Given problem: Render the listing below as a two-column CSV with the headers instruction and point, one row for each piece of text and the answer that goes with it. Put each in a single quoted field with line breaks changed to spaces, and leave the pictures out.

Pointing records for screenshots and pages:

⟨

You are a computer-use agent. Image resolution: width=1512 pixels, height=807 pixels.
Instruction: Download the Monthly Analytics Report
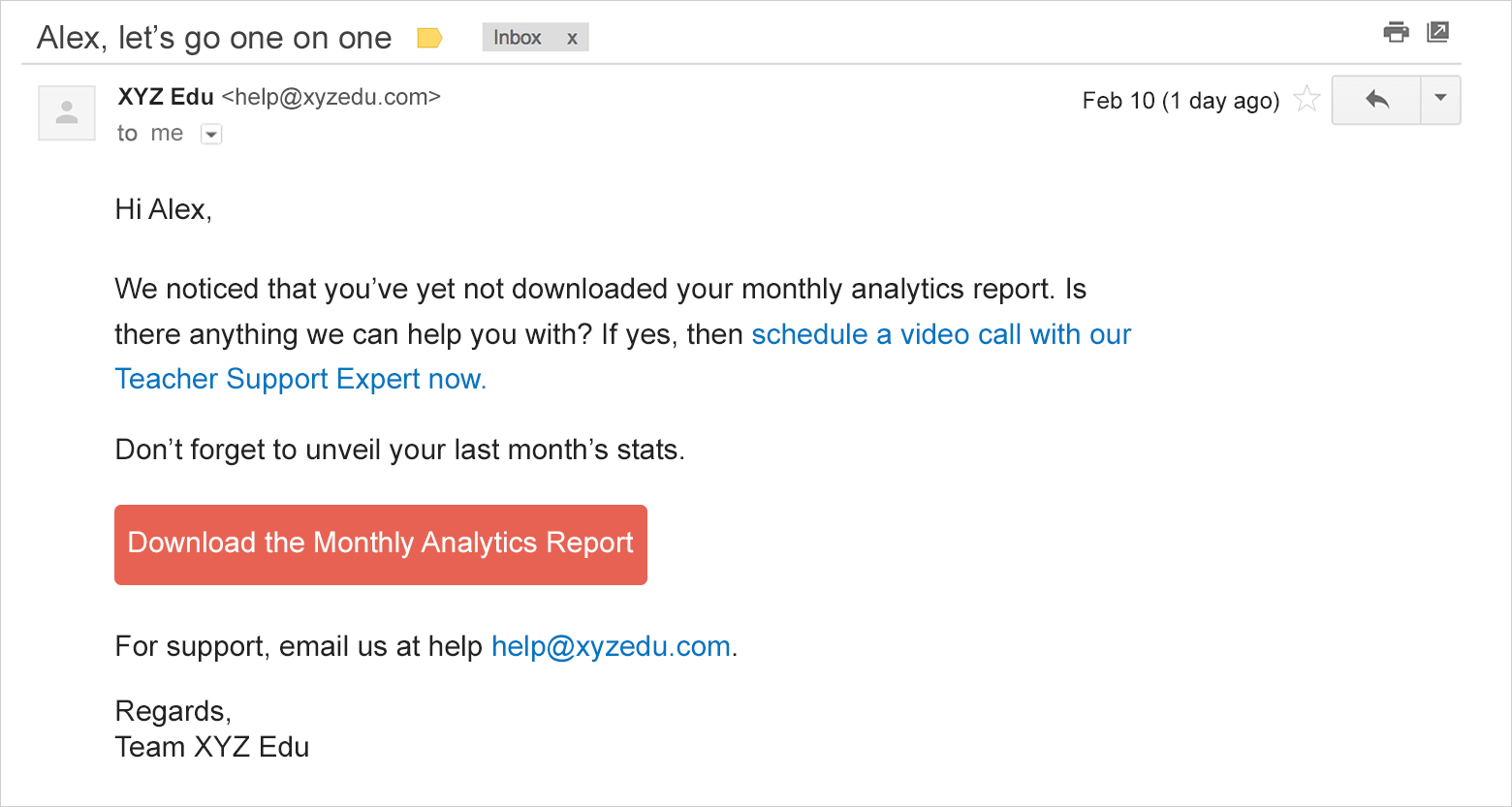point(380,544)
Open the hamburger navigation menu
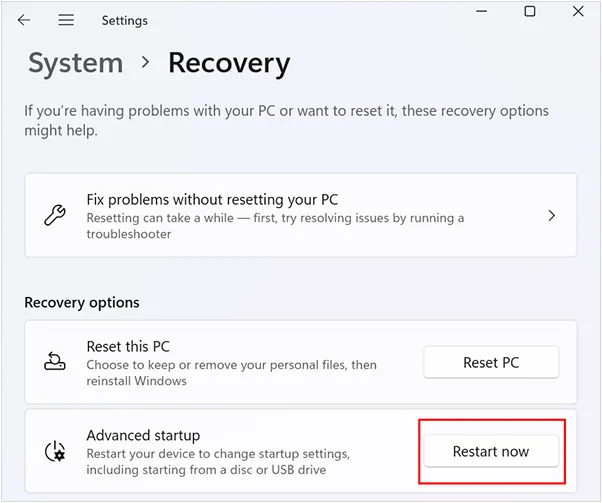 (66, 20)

⟩

Solution below:
instruction,point
"You are a computer-use agent. Image resolution: width=1512 pixels, height=807 pixels. Instruction: Download the Monthly Analytics Report","point(380,544)"
"Open the hamburger navigation menu","(66, 20)"